Wir werden dies, in zugegeben anderem Kontext, demnächst im Strafverfahren im Zusammenhang mit dem „Loveparade“‐ „Unglück“ wieder erleben und dürfen gespannt sein, wie das Gericht damit umgeht. Denn rechtlich betrachtet hat das Strafverfahren einzig und allein das Ziel, die Schuld eines (oder mehrerer) Angeklagten festzustellen.
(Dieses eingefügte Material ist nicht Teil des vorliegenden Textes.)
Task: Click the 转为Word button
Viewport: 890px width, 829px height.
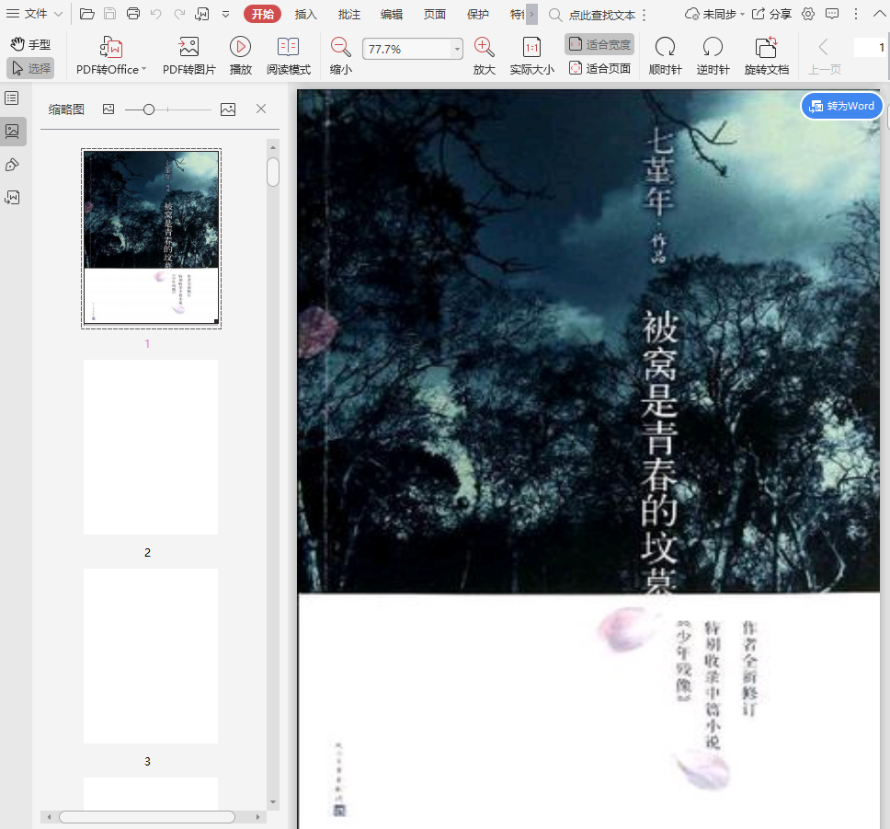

Eine wirkliche Aufklärung von Ereignissen lässt sich in diesem, durch prozessuale Maßnahmen eng begrenzten Rahmen nur selten leisten – wie auch das aktuelle NSU‐Verfahren leider zeigt.
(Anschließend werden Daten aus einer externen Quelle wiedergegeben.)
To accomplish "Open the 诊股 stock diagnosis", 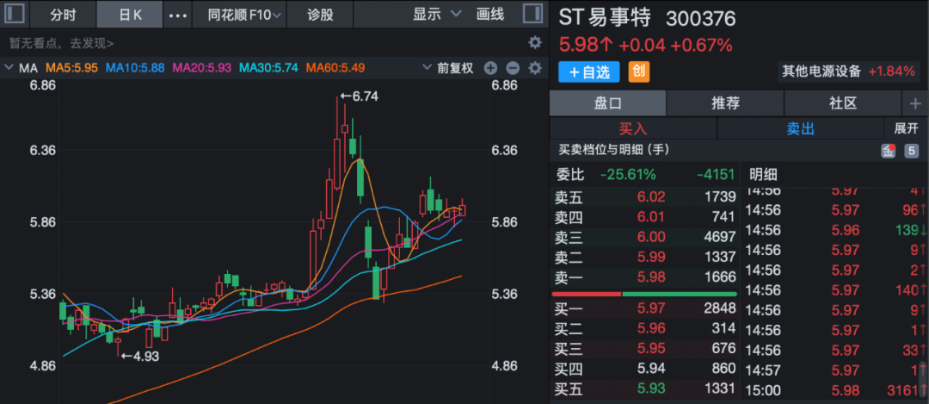I will 318,15.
Der Rechtspsychologe Klaus Jost fragt in seinem Buch, wie es sein kann, dass in diesem Fall wie auch in so vielen anderen Fällen mutmaßlich unverhältnismäßiger Polizeigewalt Ermittlungen der Justiz mit Verfahrenseinstellungen enden – ohne gerichtliche Aufklärung!

Das Buch muss man lesen. Auch und gerade, wenn man angeblichen Verschwörungstheorien nicht glaubt und meint, die Polizei mache immer alles richtig und keine Fehler. Denn eines ist sicher: Eine wirkliche Fehlerkultur gibt es bei der Institution Polizei noch immer nicht. Daran ändert auch im aktuellen Fall der Übergriffe gegen Asylbewerber durch einen Bundespolizisten in Hannover die hektische Einführung eines (einzigen!) Polizeibeauftragten bei der Bundespolizei nichts. Für eine solche Art von Nebelkerzen‐Werfen sollte sich eigentlich die Führung der Bundespolizei zu schade sein. Besser ist das schon die Forderung des BdK nach Beauftragten in allen Ländern und auf Bundesebene [1].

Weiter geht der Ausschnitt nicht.